After buying the Philippine Islands from Spain, the United States decided to retain ownership of the archipelago, and proceeded to colonize the islands under a new political dispensation.  The Filipino revolutionaries were declared counter-insurgents, and after winning the inevitable war against Aguinaldo’s forces, America’s hold on the Philippines was firmly sealed.

Most history textbooks end the narrative of this segment of Philippine history with the establishment of American colonial authority in the islands after the Philippine-American War.  Many textbooks suggest that America stole the independence of the Filipinos from Spain.     

A complete account of that period must include the fact that Germany and Russia also had their eyes set on the Philippine Islands at the time Spain was losing its fight with the Filipino revolutionaries.  It just so happened that the United States declared war on Spain, and won that war with its naval muscle. 

In other words, it is possible that if the United States did not enter the picture in 1898, Germany or Russia would have made imperial intrusions into the Philippine Islands, and any of them could have installed itself as the new colonial overlord in the archipelago.    

At that time, both Germany and Russia were monarchies, and their governments had no tolerance for freedom, especially freedom among their colonial conquests.  From the European perspective back then, colonial expansionism was all about business and profit, not freedom for other people. 

In that sense, it may be argued that the Philippines was better off having the United States as its colonial adversary, instead of Germany or Russia.  America espoused far more extensive liberalism than the Germany or Russia did, and if American colonial behavior in the Philippines during the first decade of the twentieth-century was objectionable, German or Russian rule in the islands at that time would have been far worse.

Under America, Filipinos were introduced to public, secular education, as epitomized by the establishment of the University of the Philippines.  Through public education, many Filipinos were given a realistic chance at improving their lot, which was virtually impossible during the Spanish colonial period when education was accessible only to the wealthy and the well-connected.  The Philippines under a colonial government operated by Germans or Russians would have only continued with the same, oppresive system employed by their fellow Europeans – the Spaniards. 

The controversy that stalked Aguinaldo well into the decades after the Philippine Revolution of 1898 was the execution of Andres Bonifacio, the original leader of the Katipunan forces which overthrew the Spaniards.  According to some history textbooks, Bonifacio was given a sham trial for alleged treason, found guilty, and was summarily executed in the mountains of Cavite.  The controversy is that Aguinaldo is suspected of having a direct hand in the elimination of Bonifacio because the latter proved to be his competitor for the presidency in an independent Republic of the Philippines.  It is also alleged that Aguinaldo could have stopped the execution of Bonifacio, but did not do so, or took his time on the matter.

----

TASKS TO CARRY OUT »
#1 In the passage on American rule in the Philippines, what institution is said to epitomize the public, secular education introduced under America?
#2 Quote the passage on American rule in the Philippines from "At that time, both" up to and including "for other people.".
The records that come next are separate material and have no connection to the passage on American rule in the Philippines.

----

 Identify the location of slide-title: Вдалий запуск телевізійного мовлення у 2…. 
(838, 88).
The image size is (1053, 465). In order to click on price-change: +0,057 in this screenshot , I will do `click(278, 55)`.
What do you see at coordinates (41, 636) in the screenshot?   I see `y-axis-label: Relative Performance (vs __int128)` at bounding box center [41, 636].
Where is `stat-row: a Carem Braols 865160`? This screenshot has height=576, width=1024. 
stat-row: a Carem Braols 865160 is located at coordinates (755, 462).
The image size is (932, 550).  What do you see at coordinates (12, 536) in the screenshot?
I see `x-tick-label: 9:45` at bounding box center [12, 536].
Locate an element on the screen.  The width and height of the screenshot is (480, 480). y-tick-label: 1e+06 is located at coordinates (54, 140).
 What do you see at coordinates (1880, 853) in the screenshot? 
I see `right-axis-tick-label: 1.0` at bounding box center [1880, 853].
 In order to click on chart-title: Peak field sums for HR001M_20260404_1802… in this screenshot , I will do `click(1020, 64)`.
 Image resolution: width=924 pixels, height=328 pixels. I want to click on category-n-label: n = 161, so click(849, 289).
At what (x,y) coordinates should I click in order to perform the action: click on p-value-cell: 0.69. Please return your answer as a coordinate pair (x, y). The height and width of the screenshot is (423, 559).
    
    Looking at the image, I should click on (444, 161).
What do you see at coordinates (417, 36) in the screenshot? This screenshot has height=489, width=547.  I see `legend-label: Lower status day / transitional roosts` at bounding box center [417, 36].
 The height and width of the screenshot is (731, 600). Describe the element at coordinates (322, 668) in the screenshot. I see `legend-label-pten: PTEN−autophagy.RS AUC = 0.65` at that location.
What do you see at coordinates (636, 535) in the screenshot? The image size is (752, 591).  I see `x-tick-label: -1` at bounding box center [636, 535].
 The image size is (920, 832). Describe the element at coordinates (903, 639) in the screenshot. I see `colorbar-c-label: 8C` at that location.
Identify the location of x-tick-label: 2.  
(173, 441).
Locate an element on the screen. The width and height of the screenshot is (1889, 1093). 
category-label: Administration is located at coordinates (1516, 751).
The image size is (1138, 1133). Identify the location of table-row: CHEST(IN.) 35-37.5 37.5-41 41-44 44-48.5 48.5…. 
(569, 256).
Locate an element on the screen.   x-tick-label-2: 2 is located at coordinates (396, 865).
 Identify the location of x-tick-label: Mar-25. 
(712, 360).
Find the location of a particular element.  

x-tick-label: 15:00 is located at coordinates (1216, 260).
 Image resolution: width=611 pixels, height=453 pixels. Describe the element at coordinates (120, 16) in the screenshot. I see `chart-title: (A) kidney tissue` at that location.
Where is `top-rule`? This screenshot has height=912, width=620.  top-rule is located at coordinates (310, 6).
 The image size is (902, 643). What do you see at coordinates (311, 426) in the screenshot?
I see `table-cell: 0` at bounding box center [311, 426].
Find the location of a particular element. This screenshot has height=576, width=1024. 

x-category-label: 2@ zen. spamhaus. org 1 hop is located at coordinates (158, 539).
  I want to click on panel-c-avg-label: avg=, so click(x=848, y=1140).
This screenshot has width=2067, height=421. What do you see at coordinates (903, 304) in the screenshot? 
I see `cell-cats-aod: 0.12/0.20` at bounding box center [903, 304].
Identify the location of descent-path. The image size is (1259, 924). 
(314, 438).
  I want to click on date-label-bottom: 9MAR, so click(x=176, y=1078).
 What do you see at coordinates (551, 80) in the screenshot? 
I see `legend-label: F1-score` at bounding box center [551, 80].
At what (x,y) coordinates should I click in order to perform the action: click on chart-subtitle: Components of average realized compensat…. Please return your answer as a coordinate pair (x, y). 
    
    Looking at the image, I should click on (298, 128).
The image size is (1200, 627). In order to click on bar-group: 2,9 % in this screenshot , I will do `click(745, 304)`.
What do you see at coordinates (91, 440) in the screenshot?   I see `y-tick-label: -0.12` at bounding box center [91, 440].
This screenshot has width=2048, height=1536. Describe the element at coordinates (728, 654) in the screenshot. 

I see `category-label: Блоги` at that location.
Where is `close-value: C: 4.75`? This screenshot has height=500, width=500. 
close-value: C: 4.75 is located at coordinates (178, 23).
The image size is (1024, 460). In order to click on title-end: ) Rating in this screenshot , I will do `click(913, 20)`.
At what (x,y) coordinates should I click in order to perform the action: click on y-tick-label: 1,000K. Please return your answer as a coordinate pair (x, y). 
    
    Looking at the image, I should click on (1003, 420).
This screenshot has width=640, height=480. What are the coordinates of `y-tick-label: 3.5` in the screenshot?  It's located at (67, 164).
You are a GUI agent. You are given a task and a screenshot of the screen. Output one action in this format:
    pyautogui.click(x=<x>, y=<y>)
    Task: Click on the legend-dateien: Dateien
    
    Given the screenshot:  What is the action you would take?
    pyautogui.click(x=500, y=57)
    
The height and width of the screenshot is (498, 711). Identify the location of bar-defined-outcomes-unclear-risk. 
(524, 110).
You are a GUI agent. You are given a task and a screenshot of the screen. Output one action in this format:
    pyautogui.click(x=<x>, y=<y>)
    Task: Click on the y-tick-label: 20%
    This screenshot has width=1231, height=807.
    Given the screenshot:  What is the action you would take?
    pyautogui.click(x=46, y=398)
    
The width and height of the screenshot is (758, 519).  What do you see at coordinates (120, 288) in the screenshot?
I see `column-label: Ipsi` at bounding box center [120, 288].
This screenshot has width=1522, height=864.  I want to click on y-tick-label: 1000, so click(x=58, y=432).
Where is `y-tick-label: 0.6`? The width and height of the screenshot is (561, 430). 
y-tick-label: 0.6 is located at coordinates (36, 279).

----

TASK-BY-TASK ANSWERS »
#1 The University of the Philippines.

#2
At that time, both Germany and Russia were monarchies, and their governments had no tolerance for freedom, especially freedom among their colonial conquests.  From the European perspective back then, colonial expansionism was all about business and profit, not freedom for other people.